A 2016 network meta‐analysis assessed the effectiveness of NSAIDs for the treatment of knee and hip pain in people with osteoarthritis (Da Costa 2016). Da Costa 2016 included 74 RCTs analyzing NSAIDs and paracetamol. Celecoxib 200 mg/day was the most frequently investigated intervention, with the most randomized participants. The network meta‐analysis concluded that diclofenac at the maximum daily dose of 150 mg was the most effective intervention for the treatment of pain and physical disability in osteoarthritis, and superior to the maximum doses of frequently used NSAIDs, including ibuprofen, naproxen, and celecoxib (Da Costa 2016). In this systematic review, we found only two studies that directly compared diclofenac 150 mg/day with celecoxib 200 mg/day (Emery 2008; McKenna 2001b). Both studies included data for only some of the outcomes of interest for this review, and indicated that there were no difference between celecoxib and diclofenac in pain at six weeks, but diclofenac 150 mg/day was better in reducing pain on walking at 12 weeks. There was no difference in physical function or harms outcomes. Furthermore, Da Costa 2016 reported that although celecoxib 200 mg/day improved osteoarthritic pain and physical function outcomes when compared with placebo, there was no statistical evidence to support minimum clinically important effect for both outcomes (Da Costa 2016). We reached the same conclusion in this systematic review; although celecoxib 200 mg/day was statistically superior than placebo, absolute improvement of 3% for pain and 4% for physical function is unlikely to be clinically significant.

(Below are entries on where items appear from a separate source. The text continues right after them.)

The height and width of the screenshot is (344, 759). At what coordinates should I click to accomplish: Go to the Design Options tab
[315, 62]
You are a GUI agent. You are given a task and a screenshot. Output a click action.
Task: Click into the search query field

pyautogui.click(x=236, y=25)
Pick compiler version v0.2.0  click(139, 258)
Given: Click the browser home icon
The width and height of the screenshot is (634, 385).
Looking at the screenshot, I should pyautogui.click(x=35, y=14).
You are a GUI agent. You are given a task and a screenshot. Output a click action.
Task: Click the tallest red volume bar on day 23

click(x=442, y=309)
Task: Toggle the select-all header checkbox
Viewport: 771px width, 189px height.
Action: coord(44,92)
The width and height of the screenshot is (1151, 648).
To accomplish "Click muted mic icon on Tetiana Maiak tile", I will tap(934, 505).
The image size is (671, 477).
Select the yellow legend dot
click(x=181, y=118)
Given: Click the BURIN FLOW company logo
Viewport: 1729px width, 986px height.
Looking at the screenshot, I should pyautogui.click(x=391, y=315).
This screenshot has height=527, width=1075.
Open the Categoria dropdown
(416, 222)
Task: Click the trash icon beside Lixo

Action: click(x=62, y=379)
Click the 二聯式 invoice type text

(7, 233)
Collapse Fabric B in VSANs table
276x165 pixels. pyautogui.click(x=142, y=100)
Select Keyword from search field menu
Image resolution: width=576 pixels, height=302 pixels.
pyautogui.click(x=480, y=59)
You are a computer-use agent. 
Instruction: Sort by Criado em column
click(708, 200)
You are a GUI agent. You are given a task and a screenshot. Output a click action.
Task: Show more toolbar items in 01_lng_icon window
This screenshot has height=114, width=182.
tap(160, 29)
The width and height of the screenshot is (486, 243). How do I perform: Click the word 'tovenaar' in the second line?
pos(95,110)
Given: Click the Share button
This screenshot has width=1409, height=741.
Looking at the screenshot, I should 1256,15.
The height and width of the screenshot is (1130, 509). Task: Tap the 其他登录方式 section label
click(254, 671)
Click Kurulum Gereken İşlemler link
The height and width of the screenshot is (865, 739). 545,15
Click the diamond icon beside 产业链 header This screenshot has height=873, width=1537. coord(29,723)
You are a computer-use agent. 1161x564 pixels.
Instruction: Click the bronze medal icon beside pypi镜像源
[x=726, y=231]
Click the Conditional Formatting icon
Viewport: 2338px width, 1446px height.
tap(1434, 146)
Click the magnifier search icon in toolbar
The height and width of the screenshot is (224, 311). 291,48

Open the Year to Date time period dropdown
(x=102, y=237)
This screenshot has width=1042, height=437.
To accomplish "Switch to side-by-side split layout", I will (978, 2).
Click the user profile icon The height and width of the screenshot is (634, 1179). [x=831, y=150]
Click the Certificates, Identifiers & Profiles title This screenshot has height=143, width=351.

In conclusion, benefit data on celecoxib versus placebo and active comparators are in line with previous systematic reviews. Harms analyses in this review indicate higher numbers of serious adverse events, major gastro‐intestinal and cardiovascular events in celecoxib‐treated participants, but without statistically significant differences compared with placebo or active comparators – probably due to few participants with these events.